The tasks
(a) In the doubly robust estimation tutorial, rewrite the paragraph that begins "We can also make a ‘love plot’" as a short bulleted list that keeps its main facts.
(b) Carry the doubly robust estimation tutorial forward from the point where it ends.

Document passage
···

Chapter 4 Adventures in G-methods
4.1 Doubly robust estimation
For demonstrating a ‘doubly robust’ estimator that combines IPW and g-computation, we use the nhefs data from the causaldata package (Huntington-Klein and Barrett 2021). This data come from the National Health and Nutrition Examination Survey Data I Epidemiologic Follow-up Study.
We first calculate stabilized IP weights.
treat_mod <- glm(qsmk ~ sex + age,
data = d,
family = "binomial")
d$pX <- predict(treat_mod, type = "response")
pn <- glm(qsmk ~ 1,
data = d,
family = "binomial")
d$pnX <- predict(pn, type = "response")
d$sw <- with(d, ifelse(qsmk==1, pnX/pX, (1-pnX)/(1-pX)))We can then plot the sample before and after weighting.
library(ggplot2)
library(patchwork)
p1 <- ggplot() +
# X = 1 (sample)
geom_density(data = subset(d, qsmk == 1),
aes(x = pX), size = 1) +
# X = 0 (sample)
geom_density(data = subset(d, qsmk == 0),
aes(x = pX), linetype = "dashed", size = 1) +
theme_classic() +
theme(
axis.text.y = element_blank(),
axis.ticks.y = element_blank(),
axis.title.y = element_blank(),
axis.line.y = element_blank()) +
xlim(c(0,1)) + xlab("Probability of treatment") +
ggtitle("Before IP weighting")
p2 <- ggplot() +
# X = 1 (pseudo-population)
geom_density(data = subset(d, qsmk == 1),
aes(x = pX, weight = sw), size = 1) +
# X = 0 (pseudo-population)
geom_density(data = subset(d, qsmk == 0),
aes(x = pX, weight = sw), linetype = "dashed", size = 1) +
theme_classic() +
theme(
axis.text.y = element_blank(),
axis.ticks.y = element_blank(),
axis.title.y = element_blank(),
axis.line.y = element_blank()) +
xlim(c(0,1)) + xlab("Probability of treatment") +
ggtitle("After IP weighting")
(p1 + p2)
We can also make a ‘love plot’ using the cobalt package (Greifer 2024) to inspect whether the IP weights ensures acceptable balance on the level of individual covariates. By setting continuous = "std", we indicate that the function should return the standardized absolute mean difference for any continuous variables (here, age). If we wanted the raw absolute mean difference, we’d set continuous = "raw".
library(cobalt)
love.plot(treat_mod, abs = TRUE,
sample.names = c("Unweighted", "IP Weighted"),
weights = d$sw,
colors = c("grey60", "black"),
thresholds = c(m = .1))

···

Data shown
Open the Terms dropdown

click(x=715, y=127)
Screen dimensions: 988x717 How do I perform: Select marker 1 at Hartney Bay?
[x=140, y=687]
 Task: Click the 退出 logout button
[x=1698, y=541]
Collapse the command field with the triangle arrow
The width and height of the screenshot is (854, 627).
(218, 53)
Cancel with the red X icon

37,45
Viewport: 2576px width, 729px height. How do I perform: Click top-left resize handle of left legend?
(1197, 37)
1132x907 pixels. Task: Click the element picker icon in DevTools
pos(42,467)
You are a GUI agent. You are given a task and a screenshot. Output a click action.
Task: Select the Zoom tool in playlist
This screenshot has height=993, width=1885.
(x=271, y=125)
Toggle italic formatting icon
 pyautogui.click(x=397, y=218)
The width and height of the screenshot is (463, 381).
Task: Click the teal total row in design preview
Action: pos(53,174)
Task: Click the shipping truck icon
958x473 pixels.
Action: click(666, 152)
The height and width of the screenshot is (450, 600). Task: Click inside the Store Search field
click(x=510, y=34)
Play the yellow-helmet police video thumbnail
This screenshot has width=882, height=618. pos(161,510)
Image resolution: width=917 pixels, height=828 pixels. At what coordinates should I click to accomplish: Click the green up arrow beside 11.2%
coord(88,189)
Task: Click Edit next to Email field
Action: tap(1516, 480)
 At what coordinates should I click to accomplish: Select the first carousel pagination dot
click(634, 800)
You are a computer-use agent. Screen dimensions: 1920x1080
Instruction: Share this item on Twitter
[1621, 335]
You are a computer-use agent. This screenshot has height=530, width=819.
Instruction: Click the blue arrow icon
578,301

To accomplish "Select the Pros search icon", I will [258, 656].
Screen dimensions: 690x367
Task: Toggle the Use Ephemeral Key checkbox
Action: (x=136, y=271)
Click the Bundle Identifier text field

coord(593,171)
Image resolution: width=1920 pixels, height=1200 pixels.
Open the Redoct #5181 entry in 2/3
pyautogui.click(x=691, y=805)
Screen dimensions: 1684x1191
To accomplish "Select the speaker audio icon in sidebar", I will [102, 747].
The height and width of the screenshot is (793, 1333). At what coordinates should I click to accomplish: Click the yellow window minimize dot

···

Results of the exercise
(a)
- A love plot made with the cobalt package (Greifer 2024) shows whether the IP weights give acceptable balance on each individual covariate.
- Setting continuous = "std" makes the function return the standardized absolute mean difference for continuous variables (here, age).
- Setting continuous = "raw" returns the raw absolute mean difference instead.

(b)
bal.tab(treat_mod, abs = TRUE, un = TRUE, thresholds = c(m = .1), weights = d$sw, continuous = "std")$BalanceFinally, we include the stabilized weights in an outcome model, which we in turn use for g-computation.
out_mod <- lm(wt82_71 ~ qsmk + sex + age, data = d, weights = sw)
EX1 <- predict(out_mod,
newdata = transform(d, qsmk = 1))
EX0 <- predict(out_mod,
newdata = transform(d, qsmk = 0))
mean(EX1)-mean(EX0)## [1] 3.0392864.1.1 Bootstrapping
The basic approach to bootstrapping is similar as in the previous chapter. Here, we bootstrap the doubly robust estimator from above. We use only 100 bootstrap samples, but in practice we’d often want more.
library(boot)
# Number of bootstrap samples
n_bootstrap <- 100
bootstrap_analysis <- function(data, indices) {
# Resample the data
d <- data[indices, ]
# IPW
treat_mod <- glm(qsmk ~ sex + age,
data = d,
family = "binomial")
d$pX <- predict(treat_mod, type = "response")
pn <- glm(qsmk ~ 1,
data = d,
family = "binomial")
d$pnX <- predict(pn, type = "response")
d$sw <- with(d, ifelse(qsmk==1, pnX/pX, (1-pnX)/(1-pX)))
# G-computation with IP weighted outcome model
out_mod <- lm(wt82_71 ~ qsmk + sex + age, data = d, weights = sw)
EX1 <- predict(out_mod,
newdata = transform(d, qsmk = 1))
EX0 <- predict(out_mod,
newdata = transform(d, qsmk = 0))
mean(EX1)-mean(EX0)
# Return the coefficient of X
return(mean(EX1)-mean(EX0))
}
# Perform bootstrapping
bootstrap_results <- boot(data = d,
statistic = bootstrap_analysis,
R = n_bootstrap)
# Summarize the bootstrap results
bootstrap_summary <- boot.ci(bootstrap_results, type = "norm")
# Print the results
print(bootstrap_summary)## BOOTSTRAP CONFIDENCE INTERVAL CALCULATIONS
## Based on 100 bootstrap replicates
##
## CALL :
## boot.ci(boot.out = bootstrap_results, type = "norm")
##
## Intervals :
## Level Normal
## 95% ( 2.092, 3.909 )
## Calculations and Intervals on Original Scale4.1.2 More covariates
We can try the same analysis but with a more comprehensive set of covariates.
library(boot)
bootstrap_analysis <- function(data, indices) {
# Resample the data
d <- data[indices, ]
# IPW
# see: https://remlapmot.github.io/cibookex-r/ip-weighting-and-marginal-structural-models.html
treat_mod <- glm(qsmk ~ sex + race + age + I(age ^ 2) +
as.factor(education) + smokeintensity +
I(smokeintensity ^ 2) + smokeyrs + I(smokeyrs ^ 2) +
as.factor(exercise) + as.factor(active) + wt71 + I(wt71 ^ 2),
data = d,
family = "binomial")
d$pX <- predict(treat_mod, type = "response")
pn <- glm(qsmk ~ 1,
data = d,
family = "binomial")
d$pnX <- predict(pn, type = "response")
d$sw <- with(d, ifelse(qsmk==1, pnX/pX, (1-pnX)/(1-pX)))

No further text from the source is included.